Nancy Wicker, “Vicious Vikings as Cultural Ambassadors”
April 13, 2017
Thursday, April 13, 2017 at 6:00 p.m. at the National Humanities Center
Popular sources present the Vikings as ruthless warriors yet also take great pains to portray their decorated weapons, jewelry, clothing, houses, and ships—that is, their art.
In this talk Nancy Wicker will discuss the patrons who sponsored that art, the artisans who made the objects, and the men and women who used the works, at home in Scandinavia as well as across the diaspora where Vikings raided, traded, and settled, from the North Atlantic to Russia and beyond.
Nancy Wicker is professor of art history at the University of Mississippi where her interdisciplinary research interests encompass the art of Scandinavia during the early medieval period as well as gender in archaeology, female infanticide during the Viking age, runic literacy, and metal technology.

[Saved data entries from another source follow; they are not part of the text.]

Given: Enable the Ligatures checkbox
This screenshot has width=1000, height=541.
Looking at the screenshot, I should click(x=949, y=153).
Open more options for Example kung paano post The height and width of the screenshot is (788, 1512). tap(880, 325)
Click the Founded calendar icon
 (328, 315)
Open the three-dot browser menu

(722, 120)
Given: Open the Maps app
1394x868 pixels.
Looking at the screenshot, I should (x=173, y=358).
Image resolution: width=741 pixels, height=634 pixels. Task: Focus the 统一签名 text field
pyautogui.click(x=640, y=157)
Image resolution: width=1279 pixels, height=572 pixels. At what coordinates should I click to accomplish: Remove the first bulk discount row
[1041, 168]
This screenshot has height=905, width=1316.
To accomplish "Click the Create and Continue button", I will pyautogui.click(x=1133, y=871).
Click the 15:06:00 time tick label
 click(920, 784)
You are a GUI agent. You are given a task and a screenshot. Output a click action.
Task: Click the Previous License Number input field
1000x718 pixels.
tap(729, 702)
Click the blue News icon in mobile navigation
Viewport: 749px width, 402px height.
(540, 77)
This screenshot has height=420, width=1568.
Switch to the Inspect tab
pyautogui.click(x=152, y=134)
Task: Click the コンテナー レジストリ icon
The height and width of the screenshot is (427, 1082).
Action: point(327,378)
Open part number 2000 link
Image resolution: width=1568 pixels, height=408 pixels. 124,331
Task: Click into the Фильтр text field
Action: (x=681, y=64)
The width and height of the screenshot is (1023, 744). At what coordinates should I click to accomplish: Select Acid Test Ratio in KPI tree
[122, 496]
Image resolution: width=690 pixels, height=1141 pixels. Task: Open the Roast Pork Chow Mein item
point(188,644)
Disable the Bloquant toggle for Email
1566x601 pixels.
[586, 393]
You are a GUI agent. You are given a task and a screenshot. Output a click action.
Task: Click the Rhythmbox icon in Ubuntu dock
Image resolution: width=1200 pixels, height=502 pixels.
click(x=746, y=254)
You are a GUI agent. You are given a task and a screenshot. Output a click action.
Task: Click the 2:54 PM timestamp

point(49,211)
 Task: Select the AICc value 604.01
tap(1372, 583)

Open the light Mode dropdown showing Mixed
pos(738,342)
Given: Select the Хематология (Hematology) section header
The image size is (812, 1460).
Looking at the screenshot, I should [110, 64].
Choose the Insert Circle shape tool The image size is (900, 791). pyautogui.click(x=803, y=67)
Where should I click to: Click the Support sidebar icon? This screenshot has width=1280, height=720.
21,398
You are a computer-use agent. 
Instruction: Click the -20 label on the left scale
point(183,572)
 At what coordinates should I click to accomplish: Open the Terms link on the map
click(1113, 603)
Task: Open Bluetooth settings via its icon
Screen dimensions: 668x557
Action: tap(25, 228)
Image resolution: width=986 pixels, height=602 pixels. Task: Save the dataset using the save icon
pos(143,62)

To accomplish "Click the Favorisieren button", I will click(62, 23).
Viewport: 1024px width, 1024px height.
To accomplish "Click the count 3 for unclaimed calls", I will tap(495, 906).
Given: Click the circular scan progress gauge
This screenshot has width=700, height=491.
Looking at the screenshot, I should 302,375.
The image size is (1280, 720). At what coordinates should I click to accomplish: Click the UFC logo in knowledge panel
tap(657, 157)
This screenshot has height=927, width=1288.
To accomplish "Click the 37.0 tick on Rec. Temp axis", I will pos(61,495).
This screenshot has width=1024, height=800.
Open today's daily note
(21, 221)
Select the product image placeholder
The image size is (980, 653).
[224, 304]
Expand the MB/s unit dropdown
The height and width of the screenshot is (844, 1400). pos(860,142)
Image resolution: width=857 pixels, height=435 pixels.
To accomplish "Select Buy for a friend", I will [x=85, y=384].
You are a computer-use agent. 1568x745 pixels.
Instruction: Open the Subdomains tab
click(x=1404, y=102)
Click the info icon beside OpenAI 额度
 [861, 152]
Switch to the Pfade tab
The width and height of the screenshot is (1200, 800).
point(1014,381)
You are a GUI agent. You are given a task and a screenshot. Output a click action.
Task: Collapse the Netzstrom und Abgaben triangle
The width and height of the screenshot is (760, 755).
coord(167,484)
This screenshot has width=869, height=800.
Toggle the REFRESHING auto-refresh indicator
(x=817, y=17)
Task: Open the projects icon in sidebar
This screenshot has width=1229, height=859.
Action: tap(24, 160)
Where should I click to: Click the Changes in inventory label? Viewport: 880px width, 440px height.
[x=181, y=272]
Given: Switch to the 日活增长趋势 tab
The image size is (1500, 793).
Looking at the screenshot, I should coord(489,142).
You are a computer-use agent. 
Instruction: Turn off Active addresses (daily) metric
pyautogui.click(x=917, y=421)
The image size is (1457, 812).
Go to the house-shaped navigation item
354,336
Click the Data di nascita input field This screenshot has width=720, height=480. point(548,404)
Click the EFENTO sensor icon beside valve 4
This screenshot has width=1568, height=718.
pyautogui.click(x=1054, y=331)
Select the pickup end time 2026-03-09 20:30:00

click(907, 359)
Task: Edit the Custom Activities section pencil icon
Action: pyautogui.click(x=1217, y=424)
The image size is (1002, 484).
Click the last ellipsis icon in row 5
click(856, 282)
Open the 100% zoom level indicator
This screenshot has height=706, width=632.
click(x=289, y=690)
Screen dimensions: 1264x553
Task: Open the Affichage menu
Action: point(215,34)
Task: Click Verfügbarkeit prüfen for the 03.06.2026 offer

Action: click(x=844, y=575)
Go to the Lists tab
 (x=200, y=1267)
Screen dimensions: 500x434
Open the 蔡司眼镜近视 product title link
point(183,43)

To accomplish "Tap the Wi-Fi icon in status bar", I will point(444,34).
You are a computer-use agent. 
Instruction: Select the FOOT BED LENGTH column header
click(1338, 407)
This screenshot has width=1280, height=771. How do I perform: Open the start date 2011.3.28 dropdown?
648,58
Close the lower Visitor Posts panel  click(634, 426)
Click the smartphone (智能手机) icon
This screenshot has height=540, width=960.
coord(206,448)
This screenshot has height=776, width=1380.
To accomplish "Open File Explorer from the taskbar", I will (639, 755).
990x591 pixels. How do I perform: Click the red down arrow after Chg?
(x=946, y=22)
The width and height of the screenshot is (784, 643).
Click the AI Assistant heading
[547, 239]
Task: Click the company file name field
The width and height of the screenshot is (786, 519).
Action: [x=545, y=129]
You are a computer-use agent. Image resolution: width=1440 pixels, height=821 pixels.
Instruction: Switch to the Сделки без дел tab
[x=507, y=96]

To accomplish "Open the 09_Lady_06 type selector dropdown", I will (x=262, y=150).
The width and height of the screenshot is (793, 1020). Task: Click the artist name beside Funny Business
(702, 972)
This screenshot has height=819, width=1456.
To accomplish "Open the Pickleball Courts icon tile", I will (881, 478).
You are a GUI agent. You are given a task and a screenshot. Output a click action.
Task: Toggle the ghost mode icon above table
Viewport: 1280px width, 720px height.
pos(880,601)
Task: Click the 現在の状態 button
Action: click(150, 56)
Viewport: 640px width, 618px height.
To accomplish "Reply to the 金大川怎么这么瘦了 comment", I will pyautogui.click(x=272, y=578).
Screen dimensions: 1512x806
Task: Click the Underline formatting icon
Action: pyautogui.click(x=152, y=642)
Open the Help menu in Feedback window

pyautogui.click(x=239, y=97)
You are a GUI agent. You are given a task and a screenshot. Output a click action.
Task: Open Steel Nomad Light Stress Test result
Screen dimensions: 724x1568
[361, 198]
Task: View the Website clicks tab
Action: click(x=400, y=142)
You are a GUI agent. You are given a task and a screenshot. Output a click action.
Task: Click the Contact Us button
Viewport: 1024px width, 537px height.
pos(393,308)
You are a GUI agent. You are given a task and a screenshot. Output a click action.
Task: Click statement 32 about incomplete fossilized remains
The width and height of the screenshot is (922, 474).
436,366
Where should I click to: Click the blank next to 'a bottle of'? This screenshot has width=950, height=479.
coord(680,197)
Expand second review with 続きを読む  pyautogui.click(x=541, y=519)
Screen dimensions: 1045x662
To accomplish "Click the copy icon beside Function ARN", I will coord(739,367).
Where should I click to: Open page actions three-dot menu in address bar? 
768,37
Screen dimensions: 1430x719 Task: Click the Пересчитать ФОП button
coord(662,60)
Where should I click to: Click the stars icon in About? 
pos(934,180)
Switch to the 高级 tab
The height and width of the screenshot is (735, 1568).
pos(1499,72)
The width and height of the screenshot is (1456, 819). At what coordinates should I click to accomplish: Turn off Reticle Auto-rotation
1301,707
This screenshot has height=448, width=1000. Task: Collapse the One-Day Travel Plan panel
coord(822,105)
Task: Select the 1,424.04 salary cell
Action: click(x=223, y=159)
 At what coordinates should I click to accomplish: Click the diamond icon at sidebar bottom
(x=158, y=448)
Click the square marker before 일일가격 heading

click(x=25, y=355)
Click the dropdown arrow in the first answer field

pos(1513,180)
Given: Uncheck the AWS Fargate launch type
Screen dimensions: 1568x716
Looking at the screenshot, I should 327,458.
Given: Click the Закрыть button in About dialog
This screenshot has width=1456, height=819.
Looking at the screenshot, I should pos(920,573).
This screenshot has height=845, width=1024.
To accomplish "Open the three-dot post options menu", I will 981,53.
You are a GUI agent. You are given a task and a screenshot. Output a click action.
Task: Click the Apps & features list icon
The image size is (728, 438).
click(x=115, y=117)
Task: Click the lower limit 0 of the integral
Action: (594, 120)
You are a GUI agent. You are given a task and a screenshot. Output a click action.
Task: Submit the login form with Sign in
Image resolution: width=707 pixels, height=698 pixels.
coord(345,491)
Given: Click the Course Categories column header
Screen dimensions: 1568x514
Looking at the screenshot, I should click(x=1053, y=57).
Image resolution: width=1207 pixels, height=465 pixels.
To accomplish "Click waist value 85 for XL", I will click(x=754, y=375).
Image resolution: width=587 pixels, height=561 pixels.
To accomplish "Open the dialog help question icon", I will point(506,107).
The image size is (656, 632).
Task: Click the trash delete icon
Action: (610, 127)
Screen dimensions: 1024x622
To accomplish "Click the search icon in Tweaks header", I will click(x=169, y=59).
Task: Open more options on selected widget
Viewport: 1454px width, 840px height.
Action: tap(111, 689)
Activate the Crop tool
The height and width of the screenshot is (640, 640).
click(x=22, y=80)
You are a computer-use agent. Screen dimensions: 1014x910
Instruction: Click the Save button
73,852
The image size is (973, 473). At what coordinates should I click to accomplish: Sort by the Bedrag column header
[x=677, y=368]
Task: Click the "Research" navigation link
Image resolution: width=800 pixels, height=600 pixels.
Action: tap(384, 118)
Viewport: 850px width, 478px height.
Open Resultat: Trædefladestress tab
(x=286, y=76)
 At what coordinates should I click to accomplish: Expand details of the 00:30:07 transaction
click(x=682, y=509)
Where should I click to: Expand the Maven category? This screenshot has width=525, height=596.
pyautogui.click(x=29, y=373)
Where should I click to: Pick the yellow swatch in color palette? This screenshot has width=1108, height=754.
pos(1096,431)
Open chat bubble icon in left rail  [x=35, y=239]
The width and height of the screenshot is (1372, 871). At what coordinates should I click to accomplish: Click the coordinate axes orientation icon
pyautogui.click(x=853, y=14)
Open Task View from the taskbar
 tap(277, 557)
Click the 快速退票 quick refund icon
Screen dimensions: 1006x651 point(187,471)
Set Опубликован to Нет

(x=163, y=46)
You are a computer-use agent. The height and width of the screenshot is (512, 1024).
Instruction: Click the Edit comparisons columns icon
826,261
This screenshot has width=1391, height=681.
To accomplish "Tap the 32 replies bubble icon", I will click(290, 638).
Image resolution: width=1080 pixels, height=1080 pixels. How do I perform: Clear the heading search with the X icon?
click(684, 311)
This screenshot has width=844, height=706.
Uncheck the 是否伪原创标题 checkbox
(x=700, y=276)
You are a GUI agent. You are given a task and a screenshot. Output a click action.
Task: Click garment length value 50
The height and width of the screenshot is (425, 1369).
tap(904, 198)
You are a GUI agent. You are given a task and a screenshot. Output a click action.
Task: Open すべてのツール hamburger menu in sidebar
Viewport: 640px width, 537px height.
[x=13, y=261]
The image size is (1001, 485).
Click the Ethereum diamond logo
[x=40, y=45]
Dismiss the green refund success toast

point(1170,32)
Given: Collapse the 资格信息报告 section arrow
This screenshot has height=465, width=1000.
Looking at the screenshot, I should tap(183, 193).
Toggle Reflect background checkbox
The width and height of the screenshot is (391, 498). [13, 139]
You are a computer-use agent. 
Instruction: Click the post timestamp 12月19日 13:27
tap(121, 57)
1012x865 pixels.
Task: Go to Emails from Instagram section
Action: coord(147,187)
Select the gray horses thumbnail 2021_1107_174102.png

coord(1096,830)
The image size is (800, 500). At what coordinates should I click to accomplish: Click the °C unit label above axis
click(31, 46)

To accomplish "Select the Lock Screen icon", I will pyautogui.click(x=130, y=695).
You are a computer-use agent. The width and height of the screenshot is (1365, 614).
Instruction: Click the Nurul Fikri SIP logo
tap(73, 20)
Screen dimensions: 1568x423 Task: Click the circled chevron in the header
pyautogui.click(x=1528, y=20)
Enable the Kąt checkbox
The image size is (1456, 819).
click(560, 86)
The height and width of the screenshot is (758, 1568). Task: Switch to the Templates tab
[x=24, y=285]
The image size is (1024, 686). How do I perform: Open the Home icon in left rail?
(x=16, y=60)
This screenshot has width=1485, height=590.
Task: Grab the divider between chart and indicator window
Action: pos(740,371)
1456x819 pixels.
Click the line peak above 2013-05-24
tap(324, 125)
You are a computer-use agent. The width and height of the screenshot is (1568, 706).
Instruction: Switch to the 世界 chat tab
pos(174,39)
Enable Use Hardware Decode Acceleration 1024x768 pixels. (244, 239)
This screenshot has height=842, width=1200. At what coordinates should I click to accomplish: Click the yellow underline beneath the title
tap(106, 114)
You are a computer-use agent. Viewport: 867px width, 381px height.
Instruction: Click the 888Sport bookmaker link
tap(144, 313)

She is also co-director of Project Andvari, an international collaborative project to create a free digital portal that will provide online access to dispersed collections of early medieval artifacts. This year, as the Allen W. Clowes Fellow at the Center, she is working on Viking Art in Scandinavia and Across the Viking Diaspora: Patrons, Producers, and Consumers from the Fifth through the Eleventh Centuries.